*WHAT THE TASK ASKS*
Transcribe every entry precisely, omitting nothing.

++++++++++++++++++++

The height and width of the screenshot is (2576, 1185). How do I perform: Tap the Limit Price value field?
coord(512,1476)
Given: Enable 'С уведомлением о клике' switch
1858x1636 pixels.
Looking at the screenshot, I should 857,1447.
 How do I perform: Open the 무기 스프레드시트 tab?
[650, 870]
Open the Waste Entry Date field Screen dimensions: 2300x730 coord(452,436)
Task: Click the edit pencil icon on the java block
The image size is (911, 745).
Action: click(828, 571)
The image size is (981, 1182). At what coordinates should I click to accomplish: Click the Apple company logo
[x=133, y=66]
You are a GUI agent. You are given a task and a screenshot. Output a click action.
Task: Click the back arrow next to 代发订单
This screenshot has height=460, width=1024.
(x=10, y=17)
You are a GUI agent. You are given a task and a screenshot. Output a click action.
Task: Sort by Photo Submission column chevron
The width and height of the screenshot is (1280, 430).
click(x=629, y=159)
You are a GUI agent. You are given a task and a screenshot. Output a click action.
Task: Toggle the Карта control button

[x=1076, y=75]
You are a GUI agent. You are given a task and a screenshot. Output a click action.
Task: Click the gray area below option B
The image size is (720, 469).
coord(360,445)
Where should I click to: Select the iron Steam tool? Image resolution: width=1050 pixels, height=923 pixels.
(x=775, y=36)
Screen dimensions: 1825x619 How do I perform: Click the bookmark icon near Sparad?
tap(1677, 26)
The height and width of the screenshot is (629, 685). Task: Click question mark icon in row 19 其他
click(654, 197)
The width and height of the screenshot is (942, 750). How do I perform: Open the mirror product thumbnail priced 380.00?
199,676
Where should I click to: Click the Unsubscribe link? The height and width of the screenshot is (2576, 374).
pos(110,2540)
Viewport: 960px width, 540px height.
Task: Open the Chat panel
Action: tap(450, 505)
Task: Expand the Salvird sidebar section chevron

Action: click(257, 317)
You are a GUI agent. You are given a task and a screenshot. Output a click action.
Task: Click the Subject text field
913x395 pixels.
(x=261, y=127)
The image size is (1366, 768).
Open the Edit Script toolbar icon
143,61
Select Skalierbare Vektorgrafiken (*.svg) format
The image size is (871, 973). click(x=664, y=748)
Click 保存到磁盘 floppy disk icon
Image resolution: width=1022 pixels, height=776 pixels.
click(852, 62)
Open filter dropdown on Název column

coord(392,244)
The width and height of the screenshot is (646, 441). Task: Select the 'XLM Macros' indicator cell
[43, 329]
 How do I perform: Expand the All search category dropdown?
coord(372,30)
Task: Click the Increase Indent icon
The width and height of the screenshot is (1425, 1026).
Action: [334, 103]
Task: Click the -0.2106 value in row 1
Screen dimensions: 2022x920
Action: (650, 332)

++++++++++++++++++++

*COMPLETED EXERCISE*
The height and width of the screenshot is (2576, 1185). How do I perform: Tap the Limit Price value field?
coord(512,1476)
Given: Enable 'С уведомлением о клике' switch
1858x1636 pixels.
Looking at the screenshot, I should 857,1447.
 How do I perform: Open the 무기 스프레드시트 tab?
[650, 870]
Open the Waste Entry Date field Screen dimensions: 2300x730 coord(452,436)
Task: Click the edit pencil icon on the java block
The image size is (911, 745).
Action: click(828, 571)
The image size is (981, 1182). At what coordinates should I click to accomplish: Click the Apple company logo
[x=133, y=66]
You are a GUI agent. You are given a task and a screenshot. Output a click action.
Task: Click the back arrow next to 代发订单
This screenshot has height=460, width=1024.
(x=10, y=17)
You are a GUI agent. You are given a task and a screenshot. Output a click action.
Task: Sort by Photo Submission column chevron
The width and height of the screenshot is (1280, 430).
click(x=629, y=159)
You are a GUI agent. You are given a task and a screenshot. Output a click action.
Task: Toggle the Карта control button

[x=1076, y=75]
You are a GUI agent. You are given a task and a screenshot. Output a click action.
Task: Click the gray area below option B
The image size is (720, 469).
coord(360,445)
Where should I click to: Select the iron Steam tool? Image resolution: width=1050 pixels, height=923 pixels.
(x=775, y=36)
Screen dimensions: 1825x619 How do I perform: Click the bookmark icon near Sparad?
tap(1677, 26)
The height and width of the screenshot is (629, 685). Task: Click question mark icon in row 19 其他
click(654, 197)
The width and height of the screenshot is (942, 750). How do I perform: Open the mirror product thumbnail priced 380.00?
199,676
Where should I click to: Click the Unsubscribe link? The height and width of the screenshot is (2576, 374).
pos(110,2540)
Viewport: 960px width, 540px height.
Task: Open the Chat panel
Action: tap(450, 505)
Task: Expand the Salvird sidebar section chevron

Action: click(257, 317)
You are a GUI agent. You are given a task and a screenshot. Output a click action.
Task: Click the Subject text field
913x395 pixels.
(x=261, y=127)
The image size is (1366, 768).
Open the Edit Script toolbar icon
143,61
Select Skalierbare Vektorgrafiken (*.svg) format
The image size is (871, 973). click(x=664, y=748)
Click 保存到磁盘 floppy disk icon
Image resolution: width=1022 pixels, height=776 pixels.
click(852, 62)
Open filter dropdown on Název column

coord(392,244)
The width and height of the screenshot is (646, 441). Task: Select the 'XLM Macros' indicator cell
[43, 329]
 How do I perform: Expand the All search category dropdown?
coord(372,30)
Task: Click the Increase Indent icon
The width and height of the screenshot is (1425, 1026).
Action: [334, 103]
Task: Click the -0.2106 value in row 1
Screen dimensions: 2022x920
Action: (650, 332)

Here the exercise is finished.